Despite the pandemic, S&P reaffirms the county’s strong fiscal responsibility and ability to respond to the economic impacts of COVID-19 crisis
KINGSTON, N.Y. – Ulster County Executive Pat Ryan announced today that Ulster County’s credit rating remains strong at AA in the most recent November ratings by S&P Global citing “strong management, with good financial policies and practice.” Despite strong economic headwinds due to COVID-19, this credit rating reaffirms the county’s ability to respond to the pandemic and economic pressures while continuing to provide superior services for residents.
“After one of the most difficult years in decades, I am proud that this year’s S&P bond rating reaffirms the strong financial footing Ulster County has in protecting and delivering results for our residents,” Ulster County Executive Pat Ryan said. “Despite the challenges posed by the pandemic, we remain committed to delivering high-quality services for our residents and growing our economy, while also ensuring the highest level of fiscal responsibility.”

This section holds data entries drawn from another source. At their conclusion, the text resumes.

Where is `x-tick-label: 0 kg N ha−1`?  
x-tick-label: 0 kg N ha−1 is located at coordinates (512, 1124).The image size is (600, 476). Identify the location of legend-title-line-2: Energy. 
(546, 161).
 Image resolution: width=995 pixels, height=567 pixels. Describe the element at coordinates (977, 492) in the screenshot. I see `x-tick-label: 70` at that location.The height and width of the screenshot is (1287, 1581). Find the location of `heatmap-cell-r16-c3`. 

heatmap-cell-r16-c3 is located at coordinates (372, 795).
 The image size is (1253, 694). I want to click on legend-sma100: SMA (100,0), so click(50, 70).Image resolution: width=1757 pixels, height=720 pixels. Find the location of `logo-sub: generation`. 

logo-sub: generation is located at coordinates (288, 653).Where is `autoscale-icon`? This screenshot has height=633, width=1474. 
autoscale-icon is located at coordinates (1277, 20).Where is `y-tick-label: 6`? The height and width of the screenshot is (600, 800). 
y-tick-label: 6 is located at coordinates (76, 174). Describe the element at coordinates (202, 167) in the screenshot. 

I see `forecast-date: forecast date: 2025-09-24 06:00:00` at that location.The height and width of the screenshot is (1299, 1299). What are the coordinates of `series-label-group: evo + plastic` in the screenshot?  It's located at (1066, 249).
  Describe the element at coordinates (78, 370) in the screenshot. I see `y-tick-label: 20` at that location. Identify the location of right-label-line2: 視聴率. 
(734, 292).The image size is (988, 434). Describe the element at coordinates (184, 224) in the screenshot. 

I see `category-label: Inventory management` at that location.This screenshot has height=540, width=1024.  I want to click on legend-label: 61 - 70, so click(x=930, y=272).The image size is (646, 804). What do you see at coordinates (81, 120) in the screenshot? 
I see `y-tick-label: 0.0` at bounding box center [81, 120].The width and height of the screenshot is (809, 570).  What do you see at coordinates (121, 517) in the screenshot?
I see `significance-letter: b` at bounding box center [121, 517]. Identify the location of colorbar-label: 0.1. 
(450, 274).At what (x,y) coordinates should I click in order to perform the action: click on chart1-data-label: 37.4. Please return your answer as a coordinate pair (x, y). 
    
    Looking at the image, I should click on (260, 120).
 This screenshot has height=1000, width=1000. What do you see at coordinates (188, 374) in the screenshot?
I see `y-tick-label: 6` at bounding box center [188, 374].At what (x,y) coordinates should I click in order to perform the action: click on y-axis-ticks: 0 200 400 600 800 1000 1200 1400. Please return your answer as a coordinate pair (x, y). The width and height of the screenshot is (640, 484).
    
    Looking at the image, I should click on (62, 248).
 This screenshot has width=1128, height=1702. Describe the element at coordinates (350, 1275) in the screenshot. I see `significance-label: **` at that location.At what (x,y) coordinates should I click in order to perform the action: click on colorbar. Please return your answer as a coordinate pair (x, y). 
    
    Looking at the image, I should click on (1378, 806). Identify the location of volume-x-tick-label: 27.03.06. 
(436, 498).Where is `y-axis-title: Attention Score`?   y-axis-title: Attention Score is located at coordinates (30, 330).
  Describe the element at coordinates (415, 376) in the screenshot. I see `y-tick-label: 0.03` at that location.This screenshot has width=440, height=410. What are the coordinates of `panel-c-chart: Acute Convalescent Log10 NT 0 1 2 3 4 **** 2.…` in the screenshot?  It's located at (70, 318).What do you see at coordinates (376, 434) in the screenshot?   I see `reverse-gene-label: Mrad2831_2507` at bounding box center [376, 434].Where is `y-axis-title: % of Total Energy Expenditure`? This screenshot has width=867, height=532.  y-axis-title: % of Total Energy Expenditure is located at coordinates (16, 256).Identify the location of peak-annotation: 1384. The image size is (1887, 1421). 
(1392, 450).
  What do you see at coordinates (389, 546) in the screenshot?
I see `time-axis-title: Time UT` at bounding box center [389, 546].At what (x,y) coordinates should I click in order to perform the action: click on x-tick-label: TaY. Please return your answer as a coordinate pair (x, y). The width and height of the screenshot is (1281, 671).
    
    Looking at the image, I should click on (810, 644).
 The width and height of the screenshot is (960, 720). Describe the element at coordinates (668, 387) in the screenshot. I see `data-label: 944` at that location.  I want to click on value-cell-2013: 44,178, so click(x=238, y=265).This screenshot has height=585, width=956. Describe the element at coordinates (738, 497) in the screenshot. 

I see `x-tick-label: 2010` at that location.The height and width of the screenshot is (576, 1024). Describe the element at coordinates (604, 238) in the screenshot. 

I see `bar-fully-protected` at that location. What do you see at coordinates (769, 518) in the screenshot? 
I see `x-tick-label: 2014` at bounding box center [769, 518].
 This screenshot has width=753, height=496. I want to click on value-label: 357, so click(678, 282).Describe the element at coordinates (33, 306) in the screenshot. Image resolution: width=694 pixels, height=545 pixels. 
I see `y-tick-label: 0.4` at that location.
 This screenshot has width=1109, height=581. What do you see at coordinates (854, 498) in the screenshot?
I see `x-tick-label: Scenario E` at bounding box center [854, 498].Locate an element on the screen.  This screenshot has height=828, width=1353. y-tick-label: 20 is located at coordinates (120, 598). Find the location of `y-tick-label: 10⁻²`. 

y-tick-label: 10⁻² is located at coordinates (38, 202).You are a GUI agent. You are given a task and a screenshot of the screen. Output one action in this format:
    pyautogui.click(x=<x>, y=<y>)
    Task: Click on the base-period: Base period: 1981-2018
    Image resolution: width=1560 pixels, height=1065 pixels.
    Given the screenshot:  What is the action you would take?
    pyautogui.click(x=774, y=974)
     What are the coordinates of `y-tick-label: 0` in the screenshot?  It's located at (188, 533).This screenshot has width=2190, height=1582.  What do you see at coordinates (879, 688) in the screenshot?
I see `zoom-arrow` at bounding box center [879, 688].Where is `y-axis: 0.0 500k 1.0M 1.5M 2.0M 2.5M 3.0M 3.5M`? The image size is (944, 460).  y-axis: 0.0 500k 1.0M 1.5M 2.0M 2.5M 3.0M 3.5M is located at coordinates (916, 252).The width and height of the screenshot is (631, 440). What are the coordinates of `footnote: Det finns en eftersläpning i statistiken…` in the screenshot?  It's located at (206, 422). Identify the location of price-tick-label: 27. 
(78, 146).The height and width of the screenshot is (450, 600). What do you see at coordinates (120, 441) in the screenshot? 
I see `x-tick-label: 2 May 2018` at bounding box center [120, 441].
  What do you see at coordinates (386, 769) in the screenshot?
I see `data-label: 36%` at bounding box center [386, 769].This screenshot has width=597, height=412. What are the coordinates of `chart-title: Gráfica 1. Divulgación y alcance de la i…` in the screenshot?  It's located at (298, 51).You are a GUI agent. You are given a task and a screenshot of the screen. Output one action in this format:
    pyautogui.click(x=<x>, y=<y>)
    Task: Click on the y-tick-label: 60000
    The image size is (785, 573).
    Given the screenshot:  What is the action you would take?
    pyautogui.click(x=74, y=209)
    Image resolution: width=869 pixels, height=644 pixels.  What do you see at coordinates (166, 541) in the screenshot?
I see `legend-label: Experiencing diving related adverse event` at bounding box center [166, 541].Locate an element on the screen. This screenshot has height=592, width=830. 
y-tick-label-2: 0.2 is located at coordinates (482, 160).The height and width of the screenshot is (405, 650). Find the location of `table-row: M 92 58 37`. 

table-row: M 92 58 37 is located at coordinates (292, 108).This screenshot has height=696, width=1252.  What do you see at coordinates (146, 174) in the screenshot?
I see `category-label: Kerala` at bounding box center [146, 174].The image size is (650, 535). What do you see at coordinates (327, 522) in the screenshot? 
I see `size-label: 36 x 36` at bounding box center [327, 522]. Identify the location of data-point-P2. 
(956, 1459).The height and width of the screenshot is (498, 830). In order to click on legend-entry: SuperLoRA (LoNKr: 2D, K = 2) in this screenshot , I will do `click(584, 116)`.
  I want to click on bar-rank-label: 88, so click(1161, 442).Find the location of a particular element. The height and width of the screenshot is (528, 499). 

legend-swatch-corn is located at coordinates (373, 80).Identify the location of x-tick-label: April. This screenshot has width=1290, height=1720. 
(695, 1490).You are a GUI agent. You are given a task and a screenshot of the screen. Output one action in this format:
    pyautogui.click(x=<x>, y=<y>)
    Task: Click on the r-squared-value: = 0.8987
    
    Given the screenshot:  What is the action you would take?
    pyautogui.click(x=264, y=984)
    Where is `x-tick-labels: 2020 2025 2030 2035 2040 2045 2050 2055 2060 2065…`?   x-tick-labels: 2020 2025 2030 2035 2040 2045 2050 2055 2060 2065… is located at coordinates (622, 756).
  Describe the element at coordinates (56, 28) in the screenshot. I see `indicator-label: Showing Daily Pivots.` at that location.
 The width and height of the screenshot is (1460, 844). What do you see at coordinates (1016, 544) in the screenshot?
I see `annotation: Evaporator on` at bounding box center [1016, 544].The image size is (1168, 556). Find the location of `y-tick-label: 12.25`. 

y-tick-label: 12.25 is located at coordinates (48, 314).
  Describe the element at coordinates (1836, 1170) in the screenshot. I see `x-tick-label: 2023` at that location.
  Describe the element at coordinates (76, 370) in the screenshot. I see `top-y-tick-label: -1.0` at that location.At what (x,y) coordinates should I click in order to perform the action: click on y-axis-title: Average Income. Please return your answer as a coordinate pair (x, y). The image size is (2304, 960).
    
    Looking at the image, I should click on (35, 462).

Ulster County’s continued strength in the eyes of bond rating agencies is a direct benefit to taxpayers in the form of lower borrowing costs. As interest rates continue to climb, a strong bond rating corresponds with lower borrowing costs that will allow the County to continue to invest in long-term projects that serve constituents that require bond financing. The report states that S&P Global Ratings believes that Ulster County will maintain good budgetary practices, supporting its current level of very strong financial flexibility and liquidity profiles.
Last month, County Executive Ryan unveiled his 2021 Executive Budget. At approximately $333.8 million, the 2021 Executive Budget includes a 0% increase in the tax levy and no layoffs to county employees.